Erdrich has said that in writing she seeks to enter a trance state, when the characters and voices flow into her mind without conscious control. The paradox is that achieving those moments when the subconscious takes over requires hard work. She writes continually, pulling her car off the highway to scribble notes and hiding from her family to indite ideas. From that labor, stories emerge that have the effortless fluidity of folk tales. The experience of reading her novels corresponds to Erdrich’s ideal: Her fiction transports you from the mundane details of existence to the mythic plane where storytelling moves with the natural inevitability of springtime rain.
Because her work is rooted in a region, with recurring characters who are haunted by the past, Erdrich is compared to Faulkner. Because her Chippewas occasionally make use of ancient potions or encounter the ghosts of beloved dead, critics label her a magic realist, her North Dakota a Native American version of Gabriel García Márquez’s Macondo. At this point in her career, though, neither comparison is adequate to capture her style or vision. Next to Faulkner’s recursive spirals, Erdrich’s narratives are models of momentum and resolution. And her magic rarely involves García-Márquezian flights of young women into the ether. Erdrich’s characters are tempest-tossed by their own passions, not elixirs. “It’s a true feeling,” a character says in Love Medicine, “not no magic.”
A more revealing parallel is to stack Erdrich’s oeuvre next to that of Mario Vargas Llosa, the Peruvian novelist who won the Nobel Prize in Literature in 2010. Like Vargas Llosa, Erdrich launched her career with a series of exceptional novels that gained a broad readership, critical praise, and attention from academia. Professors who in the 1960s and ‘70s taught Vargas Llosa’s The Green House as part of the Latin American “boom” began to teach Erdrich’s Tracks and The Beet Queen as part of a Native American renaissance in the ‘80s and ‘90s.
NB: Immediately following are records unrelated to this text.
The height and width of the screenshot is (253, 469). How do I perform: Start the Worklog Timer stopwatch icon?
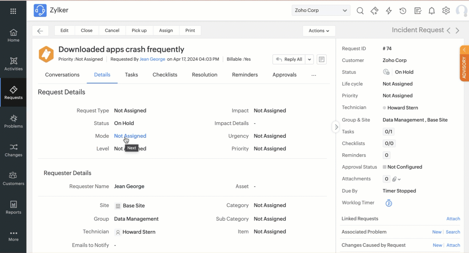[389, 203]
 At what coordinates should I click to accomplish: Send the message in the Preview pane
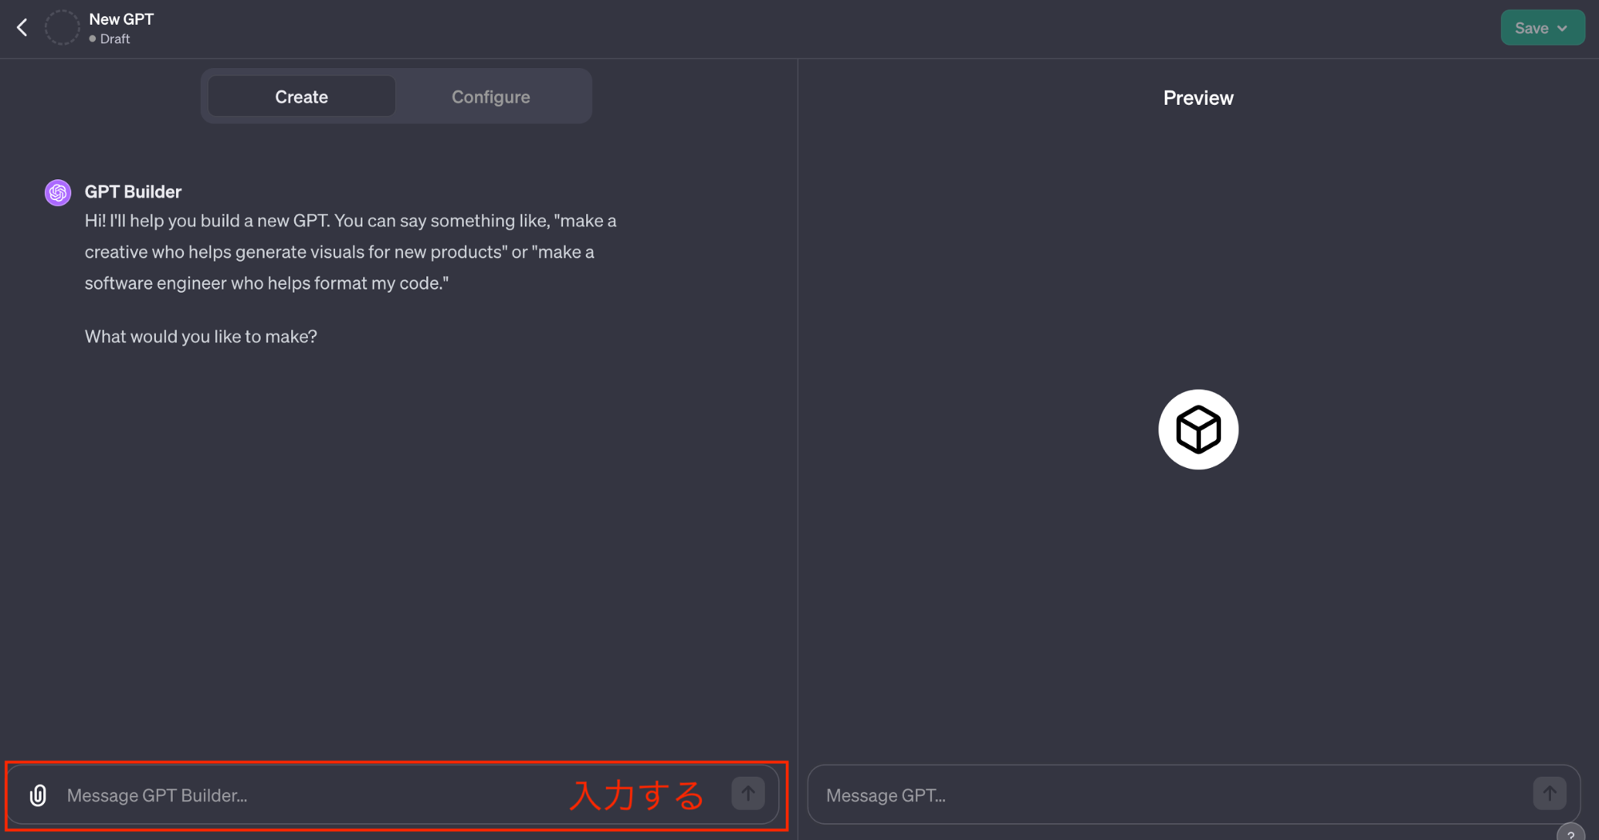[x=1549, y=794]
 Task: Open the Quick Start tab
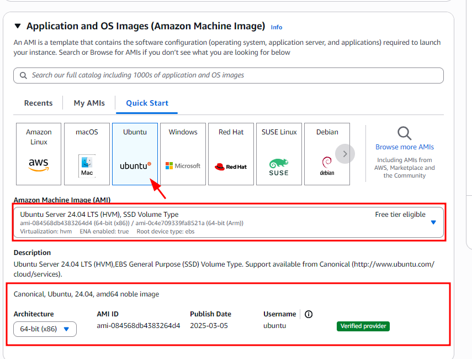point(147,103)
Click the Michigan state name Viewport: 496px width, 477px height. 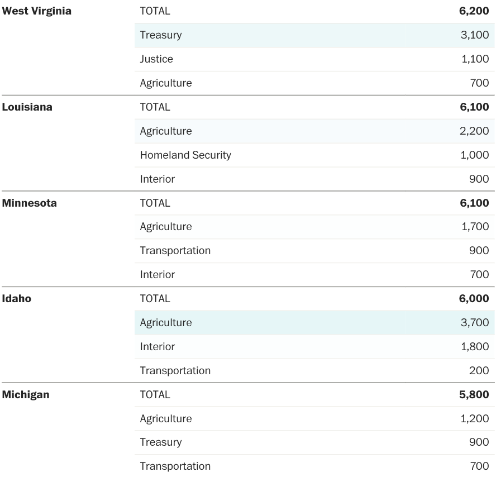pyautogui.click(x=26, y=395)
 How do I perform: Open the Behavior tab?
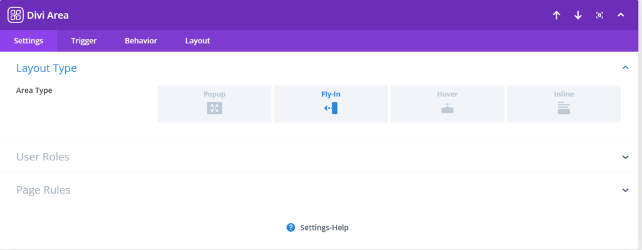pos(141,41)
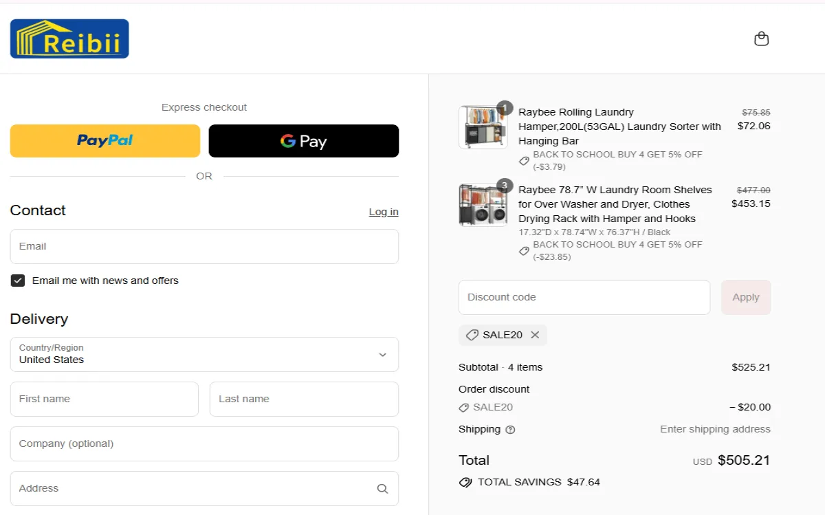This screenshot has height=515, width=825.
Task: Pay with PayPal express checkout
Action: coord(105,141)
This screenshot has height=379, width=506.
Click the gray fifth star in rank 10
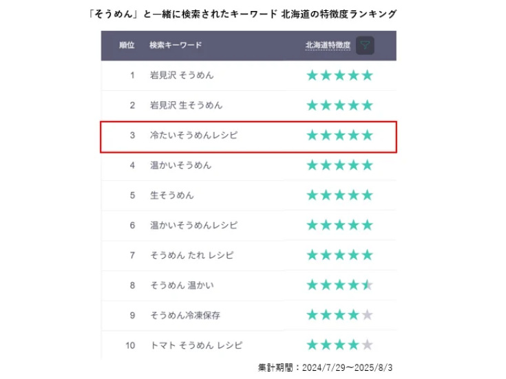click(367, 345)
In the middle of his career, Vargas Llosa experimented with form and genre before producing an epic masterpiece, The War of the End of the World, a fictionalized account of Brazil in the 19th century that showcases the author’s stylistic ingenuity alongside his political perspicacity. Erdrich similarly reached a mid-career apogee with the connected novels The Plague of Doves (2008) and The Round House, the latter winning the National Book Award in 2012. Those novels, dramatically different in structure, depict the long-term effects of horrific violence on small communities and their halting attempts to achieve justice. With the success of those novels, Erdrich cemented her place among the first rank of American novelists.
What is remarkable about Vargas Llosa and Erdrich is that, after several decades of producing distinctive and celebrated works, they continued to stretch themselves creatively. In the 2000s, Vargas Llosa had a run of acclaimed novels — including The Feast of the Goat and The Bad Girl — that culminated in his getting the nod from Stockholm.
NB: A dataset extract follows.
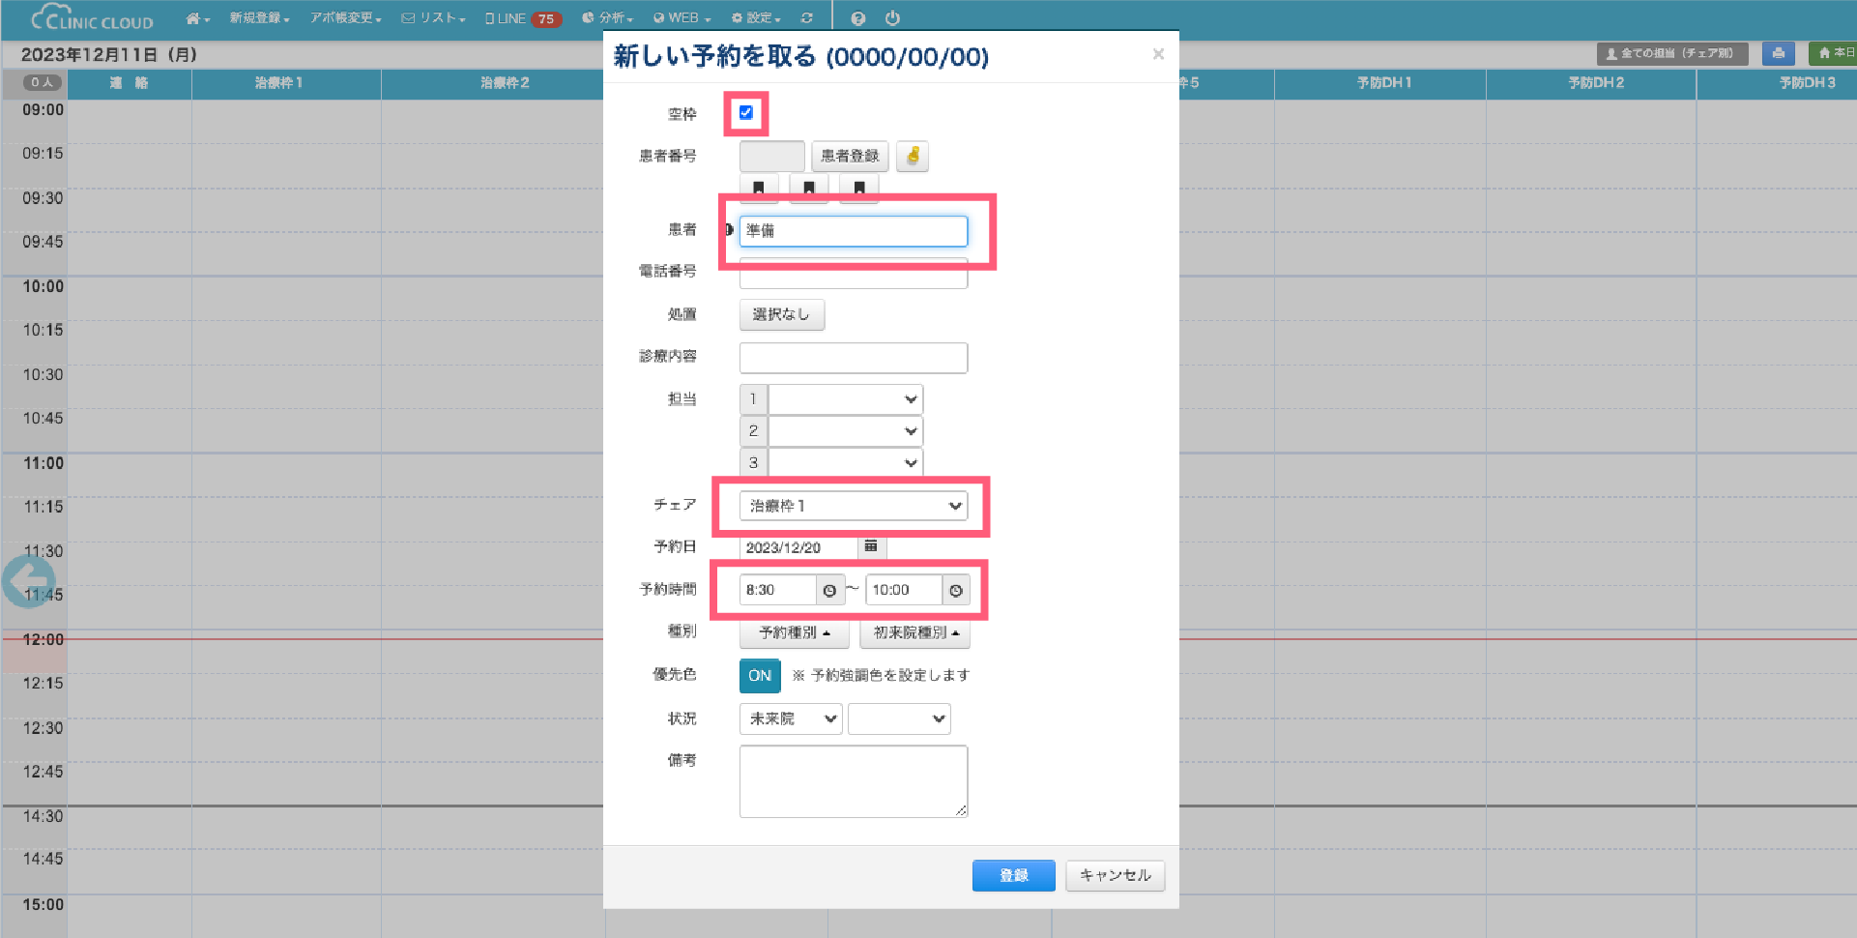Click the yellow pushpin icon button
1857x938 pixels.
tap(912, 156)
Erdrich’s two most recent novels, The Night Watchman and The Sentence, suggest that she too has tapped into new sources of material and has devised new vehicles for storytelling. In my view, she has already carved out a niche in world literature that deserves Nobel recognition. If she maintains this profusion of literary brilliance, the momentum for her to win that honor will become inexorable.
Sean Kinch grew up in Austin and attended Stanford. He earned a Ph.D. from the University of Texas. He now teaches English at Montgomery Bell Academy in Nashville.